Even now just 100 m above the flat lower glacier we feared a sting in the tail, but remarkably our canyon cut through the wall of conglomerate and offered a stairway of boulders down to safety. We ploughed through acres of pulverized silt and perched boulders to a ramp in the far moraine. With a couple of skips up the gravel walls I grasped tufts of warm grass and pulled over the crest. Mark sat ten m away by the edge of a tranquil little lake, surrounded by autumnal shrubbery. In an instant we were home and dry. We kicked off shoes, paddled our feet, and brewed a celebratory coffee.

The Poting valley dropped a further 1200 m to Bugdiyar on the main Munsiari trekking route. The descent took three more hours of thrashing through bear-infested forest on an intermittent trail. We arrived at nightfall and at last could realize our dreams of rice and dal. The woes of Hamlet were long forgotten. Life was once more vibrant, no longer melancholic.

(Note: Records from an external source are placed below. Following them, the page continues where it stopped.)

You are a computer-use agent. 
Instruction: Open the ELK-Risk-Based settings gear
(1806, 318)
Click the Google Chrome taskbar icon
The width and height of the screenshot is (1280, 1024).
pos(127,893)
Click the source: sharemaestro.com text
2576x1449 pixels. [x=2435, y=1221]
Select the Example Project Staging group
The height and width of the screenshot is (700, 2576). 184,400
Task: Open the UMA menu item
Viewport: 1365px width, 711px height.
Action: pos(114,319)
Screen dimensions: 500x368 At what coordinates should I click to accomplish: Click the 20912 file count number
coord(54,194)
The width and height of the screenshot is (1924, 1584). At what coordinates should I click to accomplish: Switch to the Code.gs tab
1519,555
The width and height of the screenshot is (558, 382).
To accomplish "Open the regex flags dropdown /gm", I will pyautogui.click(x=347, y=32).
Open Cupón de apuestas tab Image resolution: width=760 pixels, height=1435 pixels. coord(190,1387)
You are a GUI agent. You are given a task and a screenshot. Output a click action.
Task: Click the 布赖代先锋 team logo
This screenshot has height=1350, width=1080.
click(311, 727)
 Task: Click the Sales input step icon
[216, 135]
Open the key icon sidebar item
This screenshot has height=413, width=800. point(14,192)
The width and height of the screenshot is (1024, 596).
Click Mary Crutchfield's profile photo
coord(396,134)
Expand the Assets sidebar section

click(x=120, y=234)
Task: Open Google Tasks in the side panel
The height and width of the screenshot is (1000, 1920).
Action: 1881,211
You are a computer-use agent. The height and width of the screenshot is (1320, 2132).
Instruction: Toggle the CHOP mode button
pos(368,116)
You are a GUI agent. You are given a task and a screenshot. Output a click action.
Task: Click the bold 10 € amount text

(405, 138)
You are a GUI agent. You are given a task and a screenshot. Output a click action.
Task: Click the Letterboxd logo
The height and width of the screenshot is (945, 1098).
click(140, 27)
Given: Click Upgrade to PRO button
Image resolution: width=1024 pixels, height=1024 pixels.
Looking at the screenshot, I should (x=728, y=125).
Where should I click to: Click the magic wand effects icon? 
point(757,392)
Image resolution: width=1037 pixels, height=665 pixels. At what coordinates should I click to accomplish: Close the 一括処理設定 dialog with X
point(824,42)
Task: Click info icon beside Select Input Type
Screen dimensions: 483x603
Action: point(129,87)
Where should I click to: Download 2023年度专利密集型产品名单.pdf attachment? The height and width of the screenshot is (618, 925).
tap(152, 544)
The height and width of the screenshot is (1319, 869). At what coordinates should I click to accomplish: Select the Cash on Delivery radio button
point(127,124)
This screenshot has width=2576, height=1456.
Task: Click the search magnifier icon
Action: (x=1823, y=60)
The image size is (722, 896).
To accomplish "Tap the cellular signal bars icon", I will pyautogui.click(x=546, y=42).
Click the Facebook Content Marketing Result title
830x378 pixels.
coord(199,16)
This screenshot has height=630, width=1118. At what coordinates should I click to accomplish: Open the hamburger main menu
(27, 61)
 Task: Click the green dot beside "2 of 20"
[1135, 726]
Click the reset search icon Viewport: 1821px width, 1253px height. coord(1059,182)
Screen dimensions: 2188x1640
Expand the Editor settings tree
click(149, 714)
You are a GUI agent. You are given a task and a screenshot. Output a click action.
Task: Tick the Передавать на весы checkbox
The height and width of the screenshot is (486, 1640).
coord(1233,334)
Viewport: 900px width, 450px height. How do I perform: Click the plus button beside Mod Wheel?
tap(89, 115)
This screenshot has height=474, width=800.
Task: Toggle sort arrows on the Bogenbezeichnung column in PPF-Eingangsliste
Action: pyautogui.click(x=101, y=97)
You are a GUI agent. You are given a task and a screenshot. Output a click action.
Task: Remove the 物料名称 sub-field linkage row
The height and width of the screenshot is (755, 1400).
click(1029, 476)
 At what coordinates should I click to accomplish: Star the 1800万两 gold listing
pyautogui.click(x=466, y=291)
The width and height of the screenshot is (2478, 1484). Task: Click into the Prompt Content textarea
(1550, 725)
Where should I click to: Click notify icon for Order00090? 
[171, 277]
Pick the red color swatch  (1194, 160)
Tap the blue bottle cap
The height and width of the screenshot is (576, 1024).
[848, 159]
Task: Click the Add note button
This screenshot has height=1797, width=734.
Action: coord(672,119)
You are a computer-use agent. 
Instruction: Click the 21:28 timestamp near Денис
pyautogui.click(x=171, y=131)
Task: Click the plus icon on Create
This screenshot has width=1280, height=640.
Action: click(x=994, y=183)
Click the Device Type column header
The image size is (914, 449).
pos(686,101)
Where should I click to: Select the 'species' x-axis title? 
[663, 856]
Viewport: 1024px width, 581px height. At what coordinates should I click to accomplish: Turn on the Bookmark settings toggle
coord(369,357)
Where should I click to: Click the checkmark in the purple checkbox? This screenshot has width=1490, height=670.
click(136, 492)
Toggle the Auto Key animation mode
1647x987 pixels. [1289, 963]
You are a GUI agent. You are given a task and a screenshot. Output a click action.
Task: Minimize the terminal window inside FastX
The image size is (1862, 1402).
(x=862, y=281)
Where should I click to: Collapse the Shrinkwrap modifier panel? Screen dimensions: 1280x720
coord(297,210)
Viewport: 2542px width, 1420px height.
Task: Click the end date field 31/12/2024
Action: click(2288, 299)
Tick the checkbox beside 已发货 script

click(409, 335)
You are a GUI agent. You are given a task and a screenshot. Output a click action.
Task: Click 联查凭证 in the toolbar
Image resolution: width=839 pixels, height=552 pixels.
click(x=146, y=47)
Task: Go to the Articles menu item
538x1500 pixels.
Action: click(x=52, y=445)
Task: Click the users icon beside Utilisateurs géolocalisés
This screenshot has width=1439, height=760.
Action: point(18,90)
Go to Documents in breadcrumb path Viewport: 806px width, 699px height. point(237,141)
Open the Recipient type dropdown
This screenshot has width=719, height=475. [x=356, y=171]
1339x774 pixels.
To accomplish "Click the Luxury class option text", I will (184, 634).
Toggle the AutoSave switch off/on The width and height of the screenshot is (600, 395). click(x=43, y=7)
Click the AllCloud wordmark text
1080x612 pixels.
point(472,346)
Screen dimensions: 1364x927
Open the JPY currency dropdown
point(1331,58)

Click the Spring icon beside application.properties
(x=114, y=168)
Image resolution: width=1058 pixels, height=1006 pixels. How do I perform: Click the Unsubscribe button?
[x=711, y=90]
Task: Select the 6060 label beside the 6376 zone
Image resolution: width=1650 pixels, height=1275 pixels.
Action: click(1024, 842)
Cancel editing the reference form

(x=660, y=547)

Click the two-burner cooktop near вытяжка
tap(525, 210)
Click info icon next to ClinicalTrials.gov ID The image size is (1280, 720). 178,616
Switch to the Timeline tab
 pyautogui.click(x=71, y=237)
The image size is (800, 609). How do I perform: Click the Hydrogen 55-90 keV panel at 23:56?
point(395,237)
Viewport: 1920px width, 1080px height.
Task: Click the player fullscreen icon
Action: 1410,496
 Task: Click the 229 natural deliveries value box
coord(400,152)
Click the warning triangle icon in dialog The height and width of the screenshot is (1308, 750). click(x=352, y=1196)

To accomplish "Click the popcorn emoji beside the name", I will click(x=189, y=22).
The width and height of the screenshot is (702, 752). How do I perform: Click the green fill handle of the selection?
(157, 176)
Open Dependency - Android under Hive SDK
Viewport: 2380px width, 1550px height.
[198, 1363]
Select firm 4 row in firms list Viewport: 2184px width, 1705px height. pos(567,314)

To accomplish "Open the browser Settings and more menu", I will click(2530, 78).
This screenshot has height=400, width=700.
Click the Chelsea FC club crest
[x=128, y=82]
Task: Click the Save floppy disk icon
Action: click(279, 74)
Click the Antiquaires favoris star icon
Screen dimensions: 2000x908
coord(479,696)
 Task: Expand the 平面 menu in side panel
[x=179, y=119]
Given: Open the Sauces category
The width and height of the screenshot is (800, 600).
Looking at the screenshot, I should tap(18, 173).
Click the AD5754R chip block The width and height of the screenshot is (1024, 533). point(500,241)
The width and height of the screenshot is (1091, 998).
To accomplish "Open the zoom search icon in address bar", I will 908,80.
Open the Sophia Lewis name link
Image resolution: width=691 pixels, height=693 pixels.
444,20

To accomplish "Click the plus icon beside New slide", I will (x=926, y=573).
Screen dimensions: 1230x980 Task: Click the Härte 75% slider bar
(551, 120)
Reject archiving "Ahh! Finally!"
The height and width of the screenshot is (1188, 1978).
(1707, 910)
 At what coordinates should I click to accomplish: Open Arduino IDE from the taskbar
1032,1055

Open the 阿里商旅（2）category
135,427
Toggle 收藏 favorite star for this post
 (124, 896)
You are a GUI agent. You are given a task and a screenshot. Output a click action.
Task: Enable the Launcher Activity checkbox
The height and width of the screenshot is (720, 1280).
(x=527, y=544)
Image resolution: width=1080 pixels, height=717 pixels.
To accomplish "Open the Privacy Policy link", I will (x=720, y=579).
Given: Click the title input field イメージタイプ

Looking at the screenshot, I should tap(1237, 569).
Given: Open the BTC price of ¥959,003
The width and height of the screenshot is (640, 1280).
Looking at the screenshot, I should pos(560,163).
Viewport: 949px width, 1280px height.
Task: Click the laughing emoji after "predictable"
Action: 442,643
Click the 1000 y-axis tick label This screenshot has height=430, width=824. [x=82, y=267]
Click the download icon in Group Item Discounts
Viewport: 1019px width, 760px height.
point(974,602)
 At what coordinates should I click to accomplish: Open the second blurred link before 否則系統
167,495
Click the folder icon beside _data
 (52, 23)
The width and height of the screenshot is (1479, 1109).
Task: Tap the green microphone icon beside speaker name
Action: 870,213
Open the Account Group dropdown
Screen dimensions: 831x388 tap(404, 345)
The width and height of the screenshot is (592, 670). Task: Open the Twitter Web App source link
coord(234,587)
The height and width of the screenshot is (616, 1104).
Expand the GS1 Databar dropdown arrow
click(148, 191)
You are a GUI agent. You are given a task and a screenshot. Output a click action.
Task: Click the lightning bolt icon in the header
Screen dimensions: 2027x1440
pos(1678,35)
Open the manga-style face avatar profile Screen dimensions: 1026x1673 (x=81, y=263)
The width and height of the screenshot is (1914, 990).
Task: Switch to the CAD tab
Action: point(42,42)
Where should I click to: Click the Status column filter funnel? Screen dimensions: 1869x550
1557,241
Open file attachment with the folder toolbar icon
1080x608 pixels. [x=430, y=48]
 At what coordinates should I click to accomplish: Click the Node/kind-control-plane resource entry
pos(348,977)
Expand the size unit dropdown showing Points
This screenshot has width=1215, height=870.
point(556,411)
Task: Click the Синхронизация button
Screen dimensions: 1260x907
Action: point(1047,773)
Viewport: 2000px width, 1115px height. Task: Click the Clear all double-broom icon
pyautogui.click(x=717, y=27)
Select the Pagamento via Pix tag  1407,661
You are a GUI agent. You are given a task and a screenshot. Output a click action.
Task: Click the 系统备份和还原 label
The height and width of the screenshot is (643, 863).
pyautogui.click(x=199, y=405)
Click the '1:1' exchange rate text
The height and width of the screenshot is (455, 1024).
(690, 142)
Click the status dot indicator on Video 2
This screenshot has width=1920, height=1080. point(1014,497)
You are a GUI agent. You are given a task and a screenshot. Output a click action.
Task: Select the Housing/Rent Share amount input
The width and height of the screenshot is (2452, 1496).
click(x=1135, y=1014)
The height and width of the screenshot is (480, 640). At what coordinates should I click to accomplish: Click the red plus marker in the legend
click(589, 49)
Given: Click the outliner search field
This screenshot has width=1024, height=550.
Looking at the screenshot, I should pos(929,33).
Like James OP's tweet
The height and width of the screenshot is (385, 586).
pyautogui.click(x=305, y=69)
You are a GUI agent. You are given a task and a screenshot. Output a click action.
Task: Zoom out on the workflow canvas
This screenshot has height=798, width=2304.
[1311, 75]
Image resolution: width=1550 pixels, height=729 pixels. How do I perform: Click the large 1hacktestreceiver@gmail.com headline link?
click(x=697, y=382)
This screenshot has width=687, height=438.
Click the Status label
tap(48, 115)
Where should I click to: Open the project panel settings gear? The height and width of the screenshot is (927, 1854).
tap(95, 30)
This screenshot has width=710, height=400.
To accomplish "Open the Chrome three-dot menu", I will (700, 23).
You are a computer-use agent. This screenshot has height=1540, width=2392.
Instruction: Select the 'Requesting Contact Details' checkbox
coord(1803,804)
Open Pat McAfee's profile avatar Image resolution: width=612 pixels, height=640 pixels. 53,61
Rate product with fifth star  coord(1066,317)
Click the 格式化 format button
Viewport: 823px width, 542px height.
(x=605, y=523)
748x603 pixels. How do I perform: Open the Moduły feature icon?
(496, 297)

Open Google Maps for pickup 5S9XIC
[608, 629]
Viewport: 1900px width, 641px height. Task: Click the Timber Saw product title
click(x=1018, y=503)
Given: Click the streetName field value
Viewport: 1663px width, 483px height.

When the archway of adventure opens all we have to do is move.

Only back home in the UK did I find that the col had been crossed before by Dr Tom Longstaff and his Swiss guides Alexis and Henri Brocherel as a sequel to their 1905 Nanda Devi explorations. Their adventure is described in Longstaff’s autobiography This My Voyage. The glaciers may have been easier back then, but one can only bow in admiration to the amazing courage and commitment of Kumaun’s earliest climbing pioneers. For future reference the traverse should definitely be undertaken in the opposite direction from Poting to Shalang, allowing the route up the south side of the Poting glacier to be scouted from below. Spring would be the best time when snow-cover will allow faster and safer progress.

Summary
A traverse of the Shalang-Poting col (5595 m) in the Kumaun Himalaya by Martin Moran and Mark Thomas, 5 – 9 October 2015.

Author
Read about Martin Moran on Page 53.

Footnote

  1. The lake is named Pangti Tal on Google Earth. I think it possible that it was only discovered after the advent of satellite photography and it may never have been visited. It is a gem in the wilderness.